[Dataset items]
────────────────────────────────────────

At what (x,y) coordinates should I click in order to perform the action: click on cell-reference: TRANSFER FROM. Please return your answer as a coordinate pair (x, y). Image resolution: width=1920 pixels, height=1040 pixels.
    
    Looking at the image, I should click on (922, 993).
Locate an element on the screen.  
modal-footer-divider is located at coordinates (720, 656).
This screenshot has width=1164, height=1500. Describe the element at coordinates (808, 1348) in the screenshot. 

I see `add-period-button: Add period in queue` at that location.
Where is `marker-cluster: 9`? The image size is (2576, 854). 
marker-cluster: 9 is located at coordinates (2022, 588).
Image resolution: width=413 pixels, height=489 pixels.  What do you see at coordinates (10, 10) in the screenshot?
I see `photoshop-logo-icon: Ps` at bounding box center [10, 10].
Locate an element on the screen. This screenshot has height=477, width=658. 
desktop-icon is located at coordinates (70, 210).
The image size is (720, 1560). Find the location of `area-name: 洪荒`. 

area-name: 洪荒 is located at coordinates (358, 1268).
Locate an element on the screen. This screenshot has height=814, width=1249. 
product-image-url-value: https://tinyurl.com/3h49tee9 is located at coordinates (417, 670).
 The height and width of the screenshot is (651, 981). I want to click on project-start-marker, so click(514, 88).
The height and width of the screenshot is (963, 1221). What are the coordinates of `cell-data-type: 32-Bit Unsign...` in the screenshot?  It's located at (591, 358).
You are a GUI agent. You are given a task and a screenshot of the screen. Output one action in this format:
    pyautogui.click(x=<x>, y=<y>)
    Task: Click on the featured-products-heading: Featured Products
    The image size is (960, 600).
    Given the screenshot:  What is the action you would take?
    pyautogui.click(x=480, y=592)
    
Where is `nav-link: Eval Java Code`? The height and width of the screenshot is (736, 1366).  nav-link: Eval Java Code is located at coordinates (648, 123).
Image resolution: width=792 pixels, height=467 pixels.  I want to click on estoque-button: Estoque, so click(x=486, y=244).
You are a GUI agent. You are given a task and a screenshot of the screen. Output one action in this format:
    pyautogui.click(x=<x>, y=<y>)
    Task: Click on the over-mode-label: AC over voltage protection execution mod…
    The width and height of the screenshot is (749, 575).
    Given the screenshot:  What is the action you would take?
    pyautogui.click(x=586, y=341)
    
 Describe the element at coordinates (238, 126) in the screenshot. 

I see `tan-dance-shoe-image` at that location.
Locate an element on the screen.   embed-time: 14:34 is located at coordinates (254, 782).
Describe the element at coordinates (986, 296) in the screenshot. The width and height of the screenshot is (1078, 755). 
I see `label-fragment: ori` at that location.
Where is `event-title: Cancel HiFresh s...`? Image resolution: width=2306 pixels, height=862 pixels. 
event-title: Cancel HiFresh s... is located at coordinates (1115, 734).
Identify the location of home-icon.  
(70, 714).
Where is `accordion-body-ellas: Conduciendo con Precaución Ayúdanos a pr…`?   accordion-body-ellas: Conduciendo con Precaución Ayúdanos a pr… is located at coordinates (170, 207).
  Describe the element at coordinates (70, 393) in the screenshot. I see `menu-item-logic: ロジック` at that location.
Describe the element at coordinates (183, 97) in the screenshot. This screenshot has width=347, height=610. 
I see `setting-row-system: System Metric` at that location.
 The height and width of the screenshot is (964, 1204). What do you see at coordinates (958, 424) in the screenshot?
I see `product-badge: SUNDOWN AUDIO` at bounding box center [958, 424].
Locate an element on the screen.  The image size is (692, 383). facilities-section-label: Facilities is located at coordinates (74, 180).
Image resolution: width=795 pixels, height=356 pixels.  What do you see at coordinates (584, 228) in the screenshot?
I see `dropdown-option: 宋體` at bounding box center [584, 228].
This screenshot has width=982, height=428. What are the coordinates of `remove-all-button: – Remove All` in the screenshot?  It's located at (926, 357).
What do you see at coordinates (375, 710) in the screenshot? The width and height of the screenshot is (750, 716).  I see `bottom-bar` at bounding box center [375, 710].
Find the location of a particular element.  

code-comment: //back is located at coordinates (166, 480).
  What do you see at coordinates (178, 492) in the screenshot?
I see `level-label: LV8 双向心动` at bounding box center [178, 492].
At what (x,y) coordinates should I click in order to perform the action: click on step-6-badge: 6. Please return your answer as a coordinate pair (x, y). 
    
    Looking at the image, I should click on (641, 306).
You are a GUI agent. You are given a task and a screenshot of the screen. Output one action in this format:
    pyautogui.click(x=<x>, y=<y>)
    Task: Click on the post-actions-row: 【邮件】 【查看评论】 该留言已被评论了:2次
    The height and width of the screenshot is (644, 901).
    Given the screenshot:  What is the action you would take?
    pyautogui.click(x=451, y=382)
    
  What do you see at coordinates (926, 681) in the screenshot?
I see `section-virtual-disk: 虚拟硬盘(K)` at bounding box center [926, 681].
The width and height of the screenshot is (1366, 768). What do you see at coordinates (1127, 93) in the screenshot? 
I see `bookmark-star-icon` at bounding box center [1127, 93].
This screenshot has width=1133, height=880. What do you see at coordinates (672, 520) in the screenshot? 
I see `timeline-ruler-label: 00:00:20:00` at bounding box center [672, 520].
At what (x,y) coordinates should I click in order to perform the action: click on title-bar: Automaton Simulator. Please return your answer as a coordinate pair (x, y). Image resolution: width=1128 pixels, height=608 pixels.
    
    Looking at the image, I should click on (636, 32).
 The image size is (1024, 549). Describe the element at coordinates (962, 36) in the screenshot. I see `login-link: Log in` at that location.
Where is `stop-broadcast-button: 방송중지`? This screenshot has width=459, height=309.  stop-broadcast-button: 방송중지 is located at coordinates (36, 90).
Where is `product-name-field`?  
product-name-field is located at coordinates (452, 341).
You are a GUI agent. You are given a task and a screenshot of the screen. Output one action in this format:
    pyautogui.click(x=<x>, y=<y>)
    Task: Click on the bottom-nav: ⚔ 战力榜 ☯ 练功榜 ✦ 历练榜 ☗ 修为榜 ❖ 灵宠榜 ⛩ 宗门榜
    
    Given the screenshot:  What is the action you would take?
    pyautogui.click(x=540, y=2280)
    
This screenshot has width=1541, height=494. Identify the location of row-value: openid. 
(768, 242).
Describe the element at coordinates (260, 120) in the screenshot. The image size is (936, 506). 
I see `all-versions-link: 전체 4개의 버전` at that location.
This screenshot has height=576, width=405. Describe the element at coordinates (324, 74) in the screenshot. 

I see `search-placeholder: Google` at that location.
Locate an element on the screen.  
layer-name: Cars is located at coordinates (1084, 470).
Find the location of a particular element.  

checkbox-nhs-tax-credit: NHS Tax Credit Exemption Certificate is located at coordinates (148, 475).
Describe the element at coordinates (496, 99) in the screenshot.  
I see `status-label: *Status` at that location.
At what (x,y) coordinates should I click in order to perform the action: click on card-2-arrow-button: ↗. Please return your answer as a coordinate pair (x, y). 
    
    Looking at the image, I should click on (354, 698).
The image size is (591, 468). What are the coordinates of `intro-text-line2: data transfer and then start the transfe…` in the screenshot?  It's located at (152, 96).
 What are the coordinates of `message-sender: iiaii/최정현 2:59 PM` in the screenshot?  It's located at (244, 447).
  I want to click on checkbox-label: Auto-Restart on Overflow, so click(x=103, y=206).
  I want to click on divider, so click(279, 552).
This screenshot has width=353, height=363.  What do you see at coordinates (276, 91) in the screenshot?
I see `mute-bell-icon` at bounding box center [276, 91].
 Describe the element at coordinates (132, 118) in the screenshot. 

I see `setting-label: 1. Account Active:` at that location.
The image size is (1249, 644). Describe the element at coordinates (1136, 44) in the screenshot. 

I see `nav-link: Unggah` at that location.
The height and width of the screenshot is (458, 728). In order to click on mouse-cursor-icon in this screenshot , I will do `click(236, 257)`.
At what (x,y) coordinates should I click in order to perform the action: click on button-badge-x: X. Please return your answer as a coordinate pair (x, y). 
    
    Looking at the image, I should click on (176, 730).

────────────────────────────────────────

Task to complete: Reproduce the stretch of rows from the very first line through the line containing "desktop-icon is located", including that line, character for character.

Answer space:
At what (x,y) coordinates should I click in order to perform the action: click on cell-reference: TRANSFER FROM. Please return your answer as a coordinate pair (x, y). Image resolution: width=1920 pixels, height=1040 pixels.
    
    Looking at the image, I should click on (922, 993).
Locate an element on the screen.  
modal-footer-divider is located at coordinates (720, 656).
This screenshot has width=1164, height=1500. Describe the element at coordinates (808, 1348) in the screenshot. 

I see `add-period-button: Add period in queue` at that location.
Where is `marker-cluster: 9`? The image size is (2576, 854). 
marker-cluster: 9 is located at coordinates (2022, 588).
Image resolution: width=413 pixels, height=489 pixels.  What do you see at coordinates (10, 10) in the screenshot?
I see `photoshop-logo-icon: Ps` at bounding box center [10, 10].
Locate an element on the screen. This screenshot has height=477, width=658. 
desktop-icon is located at coordinates (70, 210).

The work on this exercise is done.